Une bordure de désert au seuil d’une ville, une femme palestinienne qui élève les mains en indiquant des chiffres avec les doigts et un vieil homme au keffieh blanc et noir qui détourne légèrement la tête pour ne pas voir le nombre fatidique qu’on lui présente, un homme, sans doute israélien, aux lunettes noires, assis sur un bloc de ciment, mains posées sur les genoux, dans le désert du Néguev, une famille (Palestinienne ? Israélienne ?) où la mère regarde la photographe tandis que les enfants s’amusent, dans un quartier de Jérusalem dont la pierre retient notre regard…. Tous ces personnages sont témoins d’une humanité, chaque fois unique, dont on sait quelque chose, dont on croit savoir quelque chose par la rumeur politique, et qui, tout simplement sont là, indélogeables de là où ils sont.
Là-bas, où la question de l’État est si sensible (en avoir ou pas, deux États ou un seul, binational ou non ?), l’espace, les personnages, les pierres, qui se donnent aux regards ne sont divisés ni stigmatisés par les traces d’un État quelconque. De là, peut-être naît aussi la beauté singulière qui nous émeut parce qu’on devine aussi qu’il s’agit d’une beauté difficile.

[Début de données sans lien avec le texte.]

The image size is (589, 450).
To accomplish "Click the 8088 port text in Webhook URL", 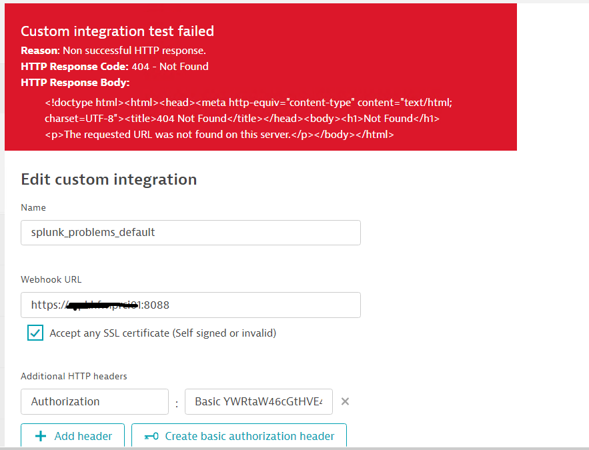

Si l’espace photographique peut faire des hétérotopies qu’il invente des espaces qui s’accordent à nos regards c’est peut-être que dans ces fictions d’image il y a, sur un mode presque subliminal, quelque chose qui s’invente en nous, des récits, des dialogues, des légendes peut-être, et puis, sans doute, quand le politique est là qui insiste, des utopies. Utopies plurielles – là est la chance de la photo – que l’image a le bonheur de nous donner comme déjà-là, utopies fragiles, indéniables puisque l’image les atteste, et incertaines puisqu’il s’agit d’images.
Israël et Palestine nous tourmentent et nous déchirent parce le lointain et l’étranger ne cessent de se disputer violemment dans nos têtes, Valérie Jouve donne à ce dialogue une étendue sans vertige, une étendue où nous soupçonnons quelque chose comme la possibilité d’un autre futur.